Toyota's executive VP for sales in North America – Jack Hollis – recently dished out his opinions related to the future of EV adoption in the US. In short, Hollis believes it will be difficult for the US to reach its 2030 EV adoption goals due to a lack of consumer demand for electric cars.

Toyota is the world's hybrid champ, and it has been hesitating to dive headfirst into EV development and production for years now. The automaker has even gone so far as to create ad campaigns that promote hybrids over EVs, calling them "self-charging."

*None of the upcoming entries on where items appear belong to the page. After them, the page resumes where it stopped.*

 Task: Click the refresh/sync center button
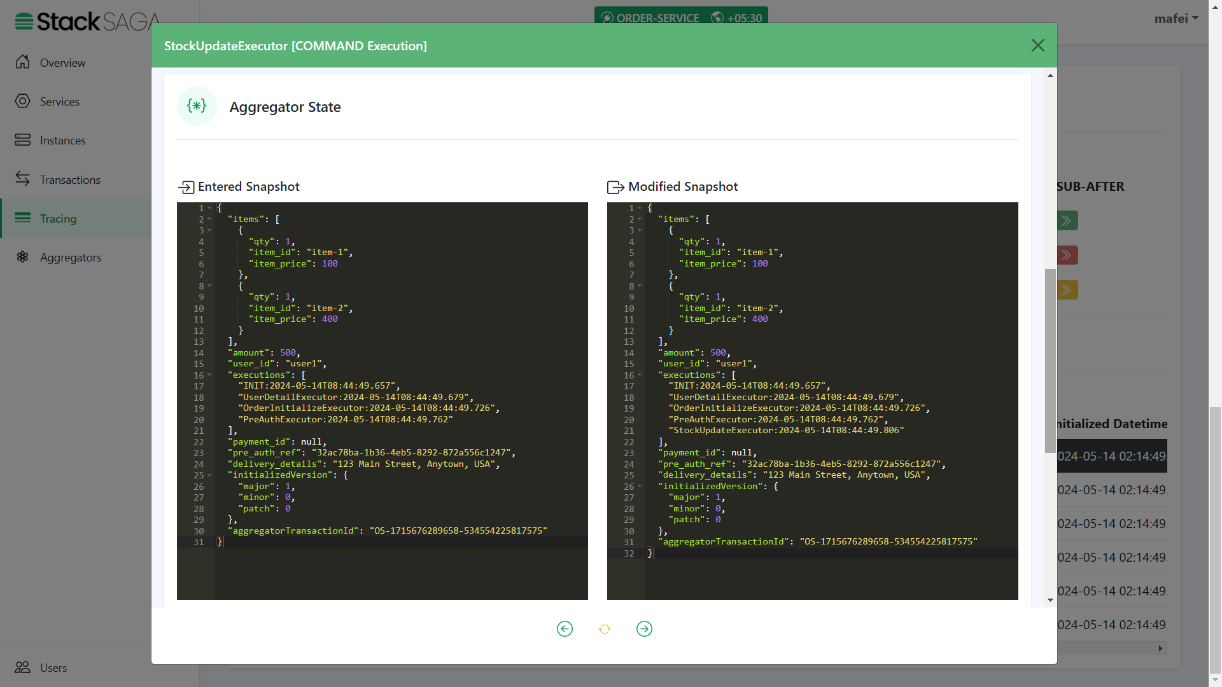click(604, 629)
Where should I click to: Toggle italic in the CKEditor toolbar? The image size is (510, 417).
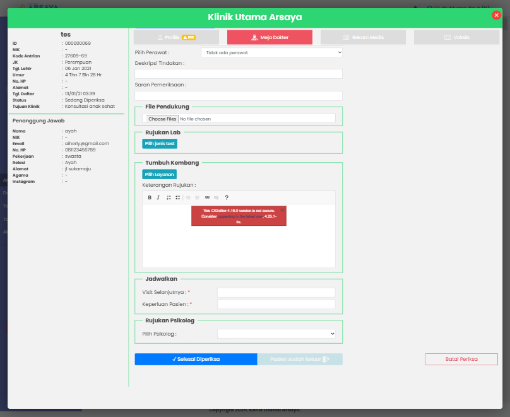point(158,197)
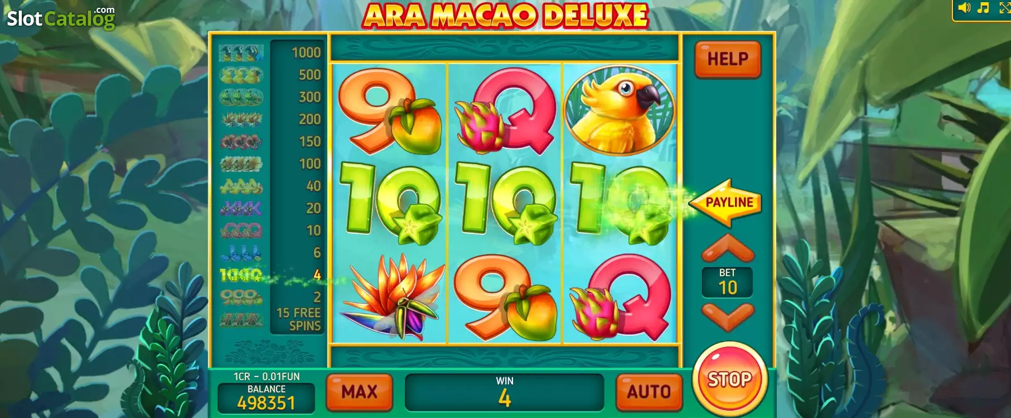Toggle fullscreen mode with arrows icon

(1005, 8)
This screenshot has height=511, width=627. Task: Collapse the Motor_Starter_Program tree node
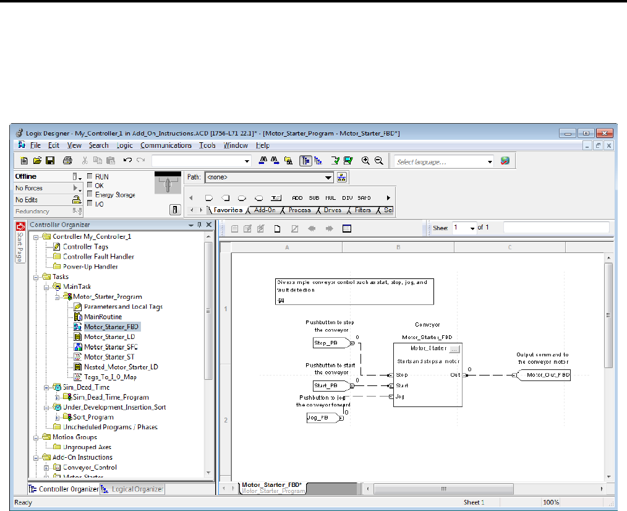click(x=58, y=297)
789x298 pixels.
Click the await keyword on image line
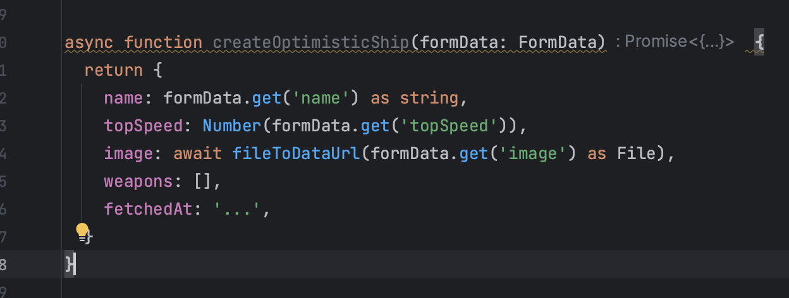tap(197, 153)
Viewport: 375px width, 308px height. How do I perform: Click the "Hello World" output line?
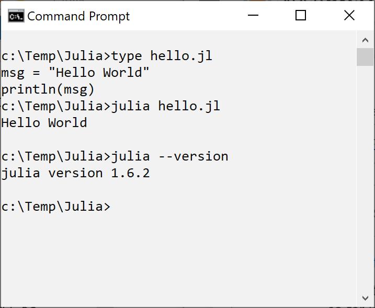click(x=44, y=123)
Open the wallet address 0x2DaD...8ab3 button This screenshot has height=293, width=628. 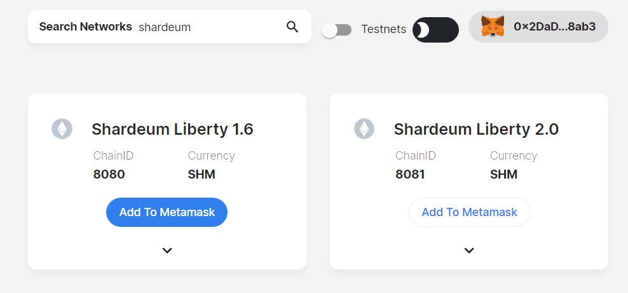(x=538, y=27)
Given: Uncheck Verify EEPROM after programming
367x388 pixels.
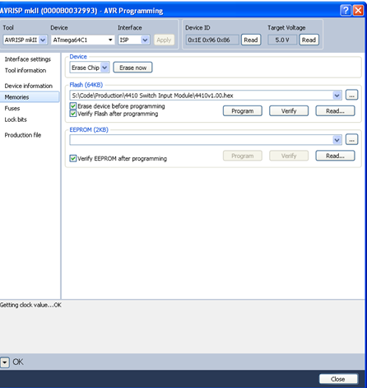Looking at the screenshot, I should click(x=73, y=158).

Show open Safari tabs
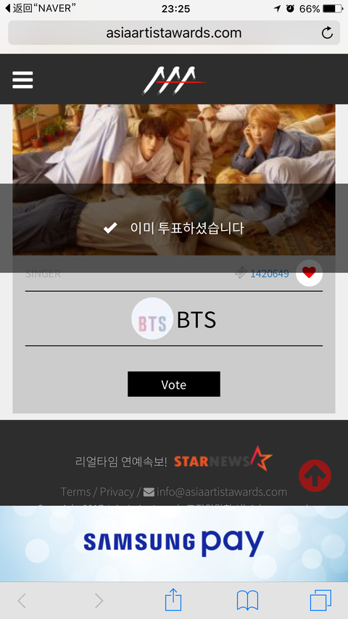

Essentially, Toyota believes that consumers should continue to have choices when it comes to their car's powertrain. Moreover, the Japanese automaker insists that those consumers will ultimately make the final decision when it comes to EV adoption.

Meanwhile, the US government hopes some 50 percent or more of new car sales will be of the fully electric variety by 2030. The Biden administration shared the lofty goal in 2021, and since then, many automakers have been pushing forward with EVs and sharing their efforts and plans with the public. 

This isn't the first time Toyota as an automaker, and/or one of its executives has suggested the market isn't ready for EV adoption for a number of reasons, including a lack of charging infrastructure and high starting prices.

With that said, Hollis' statements come at a time when gas prices have been historically high, the demand for EVs is growing exponentially, and most other automakers are making massive investments in the segment.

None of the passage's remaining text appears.